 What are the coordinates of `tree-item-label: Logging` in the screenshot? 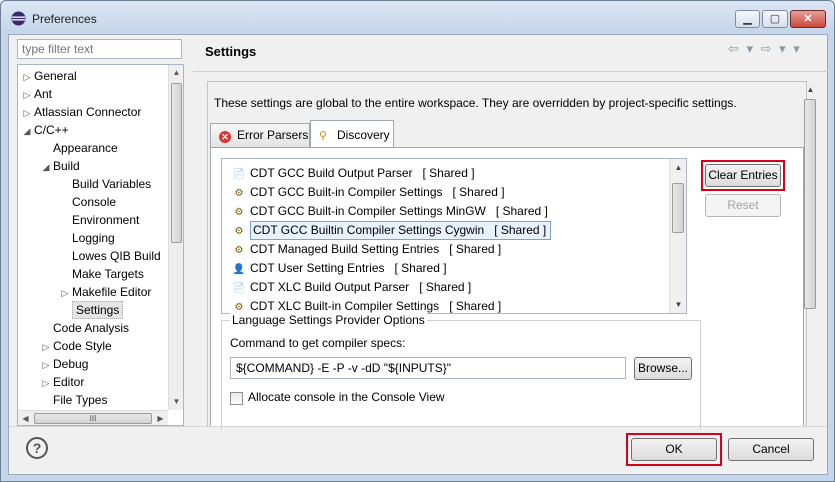 It's located at (94, 238).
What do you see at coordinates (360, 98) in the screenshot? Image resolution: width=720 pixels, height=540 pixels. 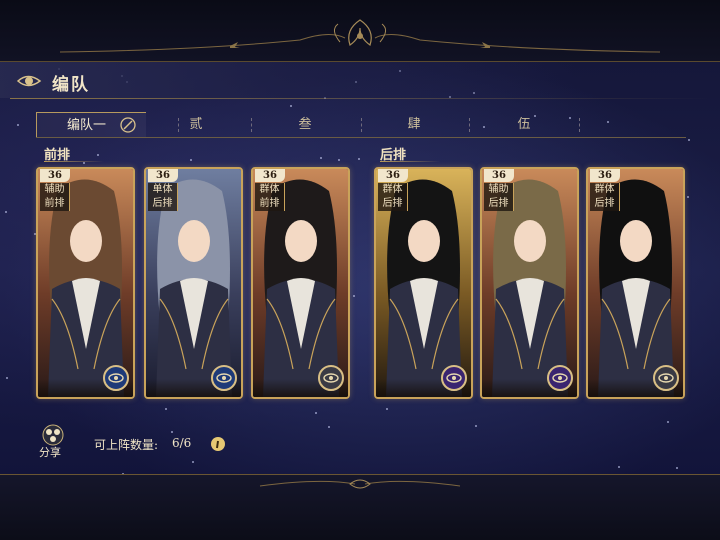 I see `header-divider` at bounding box center [360, 98].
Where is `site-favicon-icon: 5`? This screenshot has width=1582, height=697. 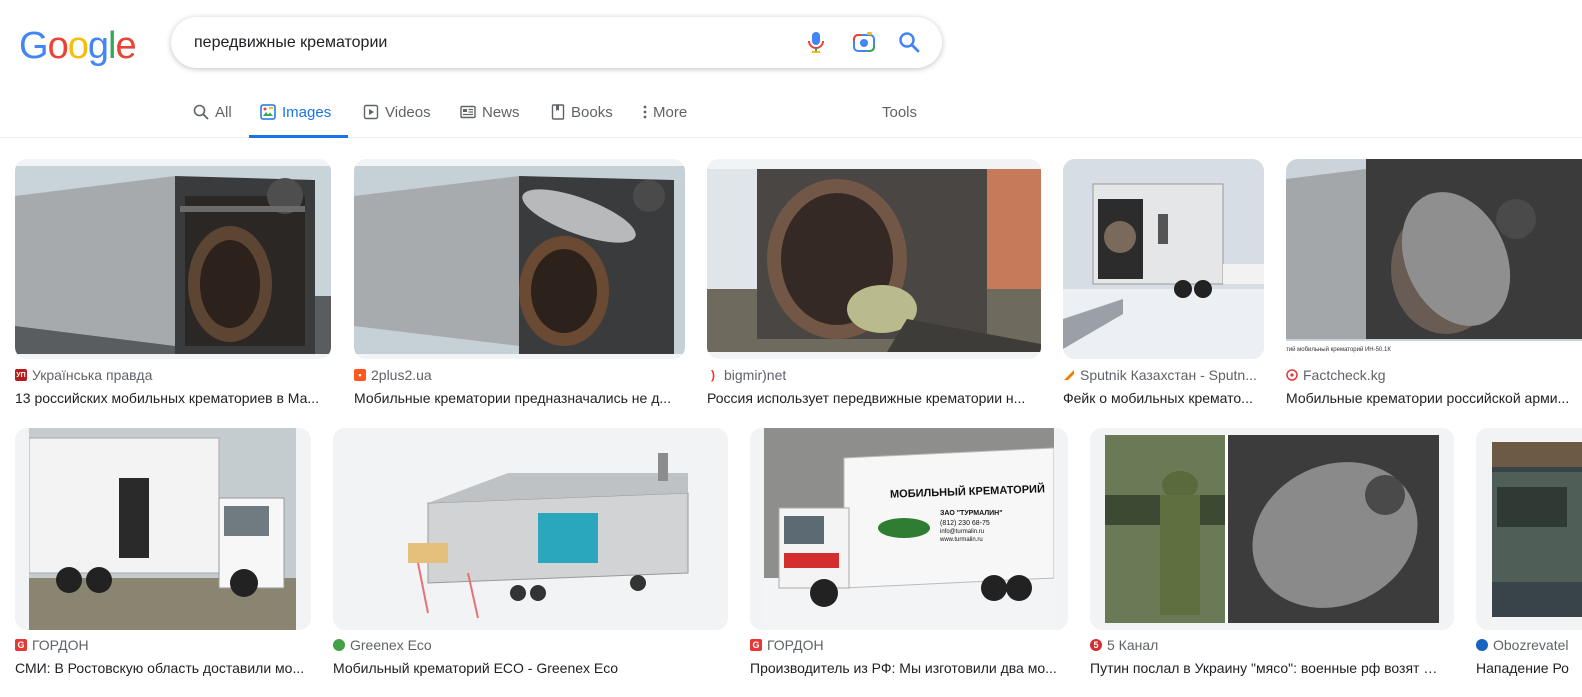
site-favicon-icon: 5 is located at coordinates (1096, 645).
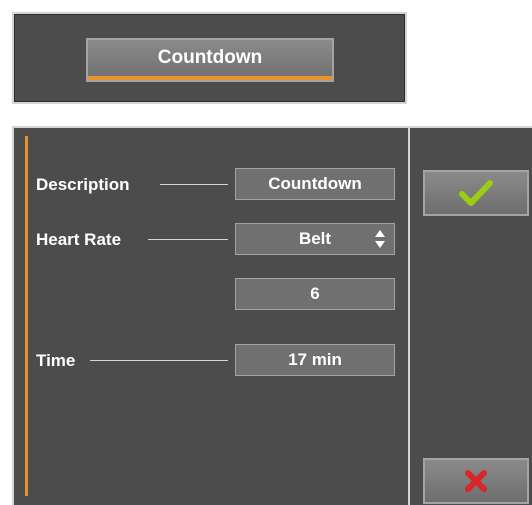 The height and width of the screenshot is (505, 532). What do you see at coordinates (188, 240) in the screenshot?
I see `heart-rate-leader` at bounding box center [188, 240].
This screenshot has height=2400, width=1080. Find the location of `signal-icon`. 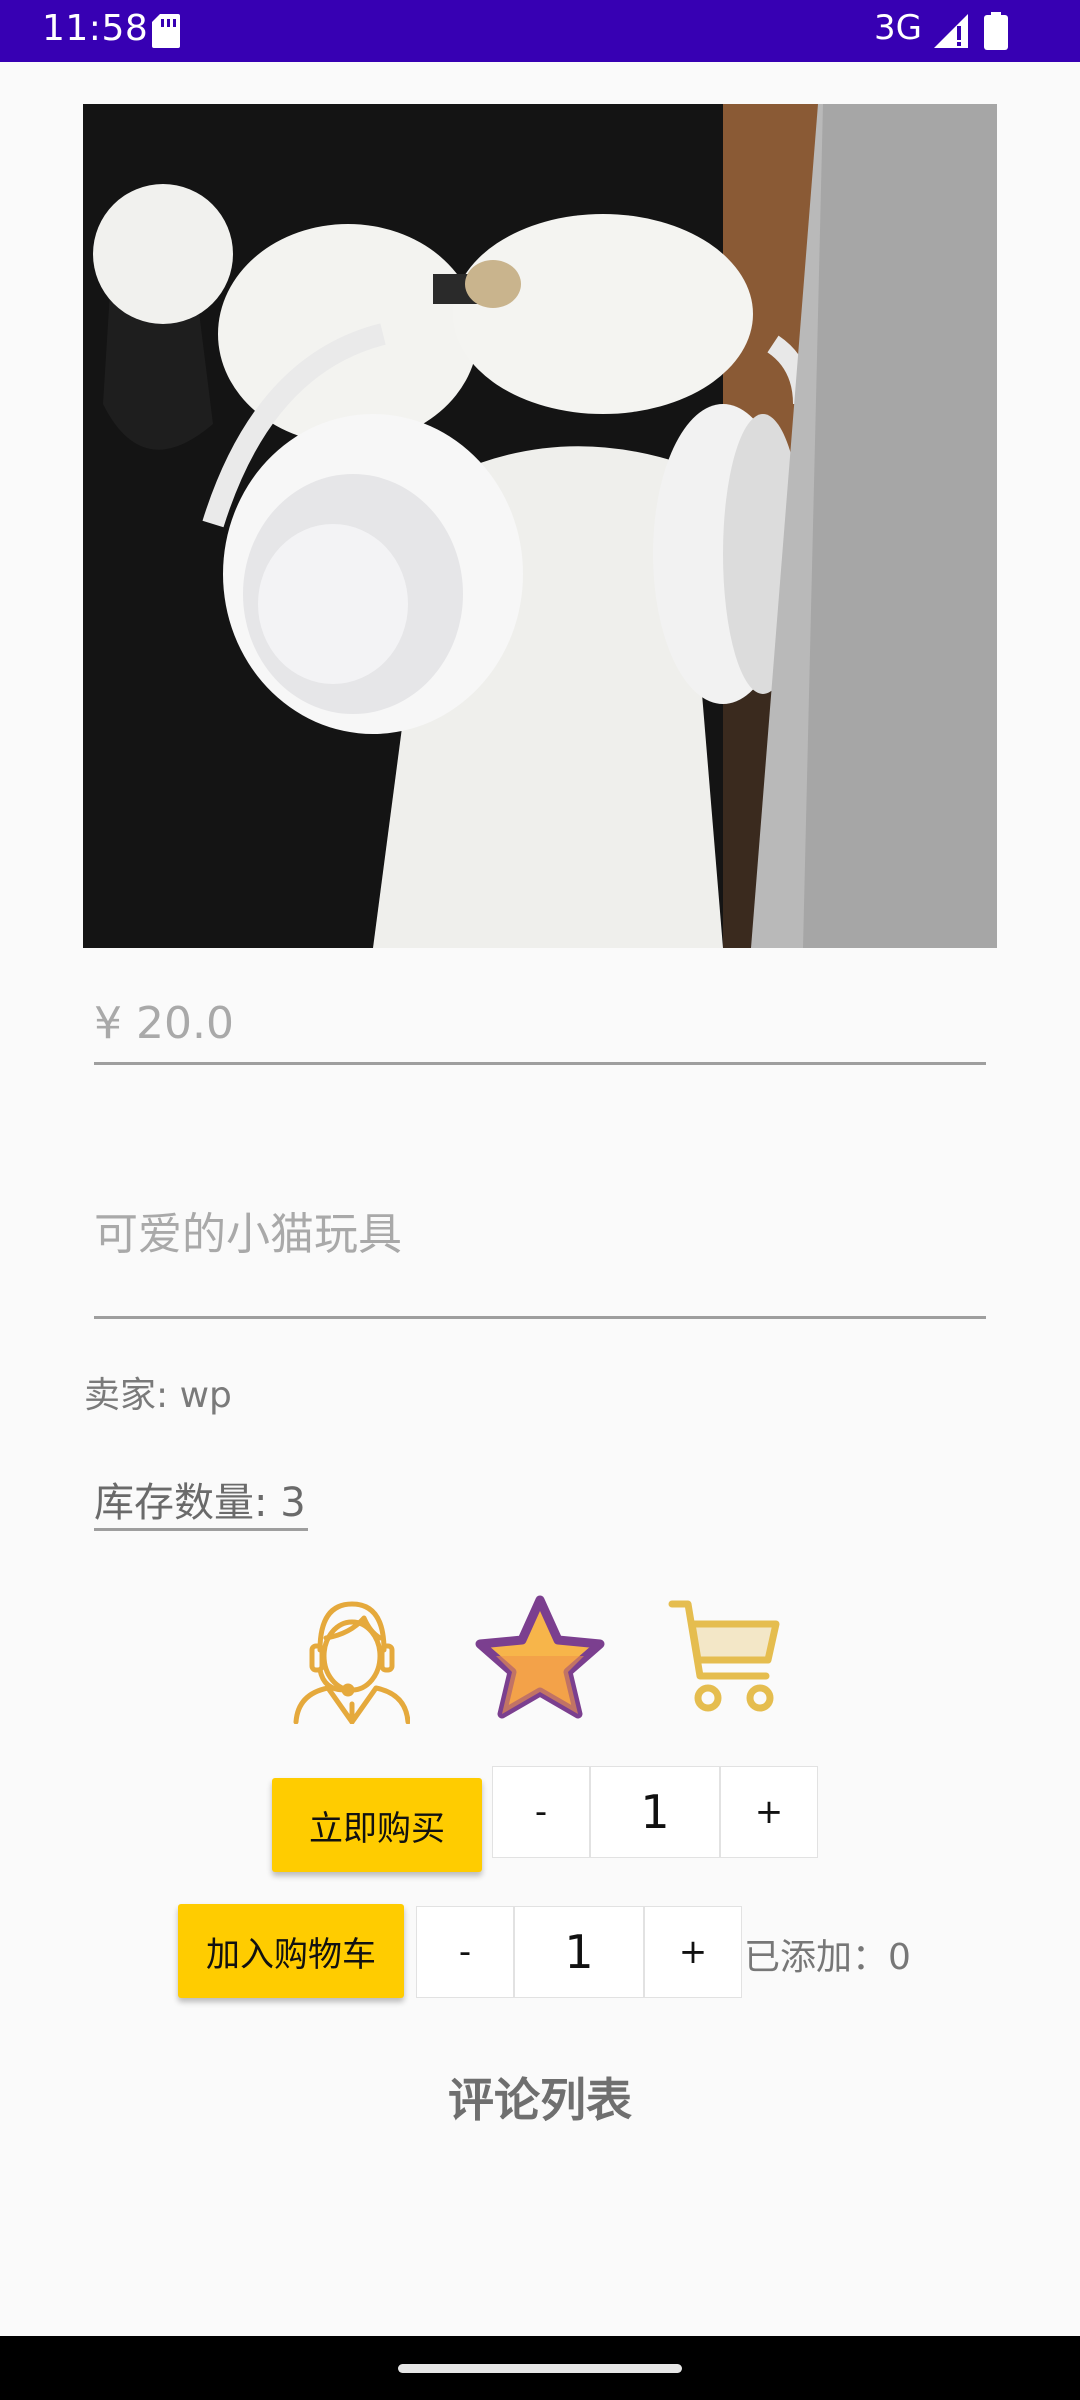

» The problem: Reproduce word for word the stretch of entries from the line containing "has width=1582, height=697." through the last line of the entries above, both included. Leave the pictures out of your copy.

» Result:
Where is `site-favicon-icon: 5`? This screenshot has width=1582, height=697. 
site-favicon-icon: 5 is located at coordinates (1096, 645).
 The height and width of the screenshot is (505, 532). What do you see at coordinates (188, 240) in the screenshot?
I see `heart-rate-leader` at bounding box center [188, 240].
This screenshot has height=2400, width=1080. Find the location of `signal-icon`. 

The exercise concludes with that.